Todos somos miembros de nuestro sistema familiar; somos hijos de nuestros padres y a su vez ellos son hijos de sus padres; no importa si están vivos o ya partieron, y tampoco importa si los conocimos o no; es incuestionable el sistema en el que nacimos. Estamos ligados con profundos lazos de lealtad a nuestra familia y seguimos a las leyes que nos dirigen y unen.


Desde el momento en que entramos en esta vida, entramos a formar parte de un sistema de relaciones de familia; más adelante formamos también parte de otros sistemas como el colegio, el grupo de amigos, los equipos de trabajo, los clubes sociales y también sistemas más amplios; como son las culturas, las religiones, los países y el sistema del Universo.


Todos estos sistemas están regidos por unos órdenes determinados que, al respetarlos, el mismo sistema nos permite fluir, avanzar y vivir en armonía… El amor puede fluir. Si por el contrario, los irrespetamos y ocupamos lugares que no nos corresponden, las cosas se traban y el fluir del amor se estanca; comienzan a haber problemas y situaciones incómodas.


En la familia, es donde más fuerte se sienten estos órdenes y por eso, Bert Hellinger, descubridor de las Constelaciones Familiares, los llama Órdenes del Amor.


Como una planta que tiene su forma y su orden para crecer; el orden viene antes que el amor y éste puede desarrollarse libremente.
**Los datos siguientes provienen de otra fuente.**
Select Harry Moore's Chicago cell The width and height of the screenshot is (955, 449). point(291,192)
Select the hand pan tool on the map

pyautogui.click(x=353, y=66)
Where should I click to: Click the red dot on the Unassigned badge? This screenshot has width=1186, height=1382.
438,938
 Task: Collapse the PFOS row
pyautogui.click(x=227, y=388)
Cuando hay un desorden, por muy grande que sea el amor, no puede fluir.


En una familia; el orden correcto es que nuestros padres vinieron después de sus padres, y nosotros estamos aquí gracias a ellos; el amor puede fluir hacia adelante; la vida va hacia adelante; nunca hacia atrás. Entonces; los hijos respetamos el lugar de los padres y de los abuelos; incluso el orden de llegada de los hermanos; ahí también hay un orden: el hermano mayor recibe todo de nuestros padres, el segundo recibe de los padres y también recibe del primer hermano; y así sucesivamente. Cuando ocupamos lugares que no nos corresponden de manera consciente o inconsciente; el sistema lo sabe, lo siente y el amor se estanca, las relaciones se ven entorpecidas y la vida de quien está en la posición incorrecta también se traba.
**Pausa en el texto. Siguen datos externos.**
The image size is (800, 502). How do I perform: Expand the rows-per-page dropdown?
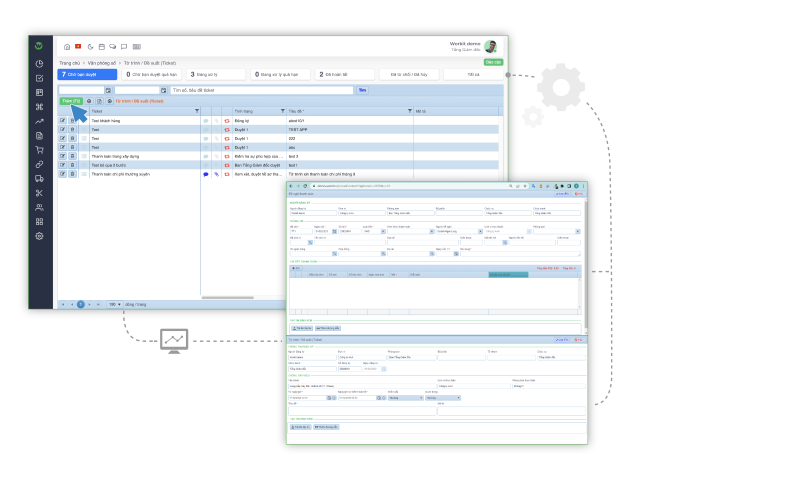point(117,304)
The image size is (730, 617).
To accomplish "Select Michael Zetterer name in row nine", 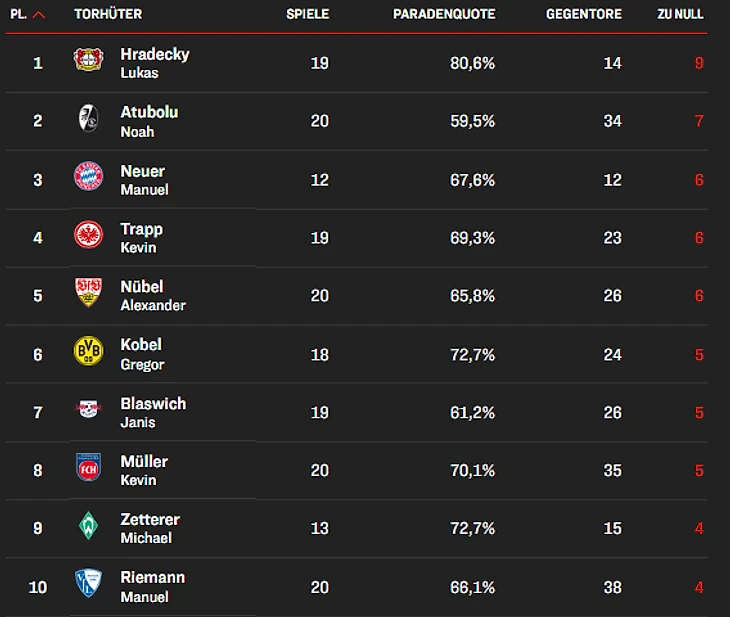I will [150, 528].
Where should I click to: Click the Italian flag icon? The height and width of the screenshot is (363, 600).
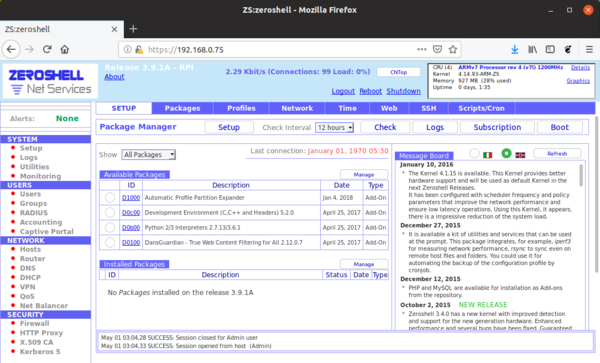pyautogui.click(x=488, y=155)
Todos los sistemas de nuestra vida están basados en relaciones y para que éstas fluyan respetamos las condiciones o necesidades que las rigen:


1) La pertenencia; cada ser humano está vinculado a su sistema familiar quiera o no; y el niño siente esta vinculación en forma de amor y felicidad. Es su derecho el pertenecer más allá de las circunstancias en las que haya nacido o crecido; más allá de cómo son los padres. Este vínculo tiene un poder enorme en la vida del hijo.
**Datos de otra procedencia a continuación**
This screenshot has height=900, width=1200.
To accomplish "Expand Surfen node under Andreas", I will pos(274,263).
2) El equilibrio entre dar y tomar; todos los sistemas humanos tienen la tendencia y la necesidad de equilibrar; esto es una ley natural. Como padres, damos la vida y los hijos equilibran al dar la vida hacia adelante. De hecho es imposible que los hijos equilibren esta relación con los padres. En la relación de pareja, existe la necesidad de compensar lo que has tomado y dar a la pareja de la misma manera. Con las amistades, jefes, etc. Saber tomar y saber dar. El que no tiene la posibilidad de compensar un desequilibrio, tiende a alejarse. Y quien solo da y no sabe tomar también se aleja.


3) Las normas y reglas del grupo; en todas las relaciones se desarrollan normas, reglas, rituales, tabúes, creencias, etc., que tienen valor para todos los miembros. En los sistemas hay normas y ordenes visibles y conocidos para todos, pero detrás de estos, actúan órdenes invisibles ya anticipados que no se dejan negociar. Las normas y reglas de una familia de la selva tal vez no sea la misma que de una familia de la ciudad; los valores de una familia de ladrones, no será la misma que los de una familia de pastores y no por eso son peores o mejores.


Cuando estas 3 necesidades se cumplen; las relaciones fluyen y son exitosas. Respetar el orden en los sistemas a los que pertenecemos ayuda mucho a mantener el equilibrio dentro del mismo y en nuestra propia vida; y tomar en cuenta estas necesidades, nos abre la posibilidad de que las cosas fluyan para todos los involucrados.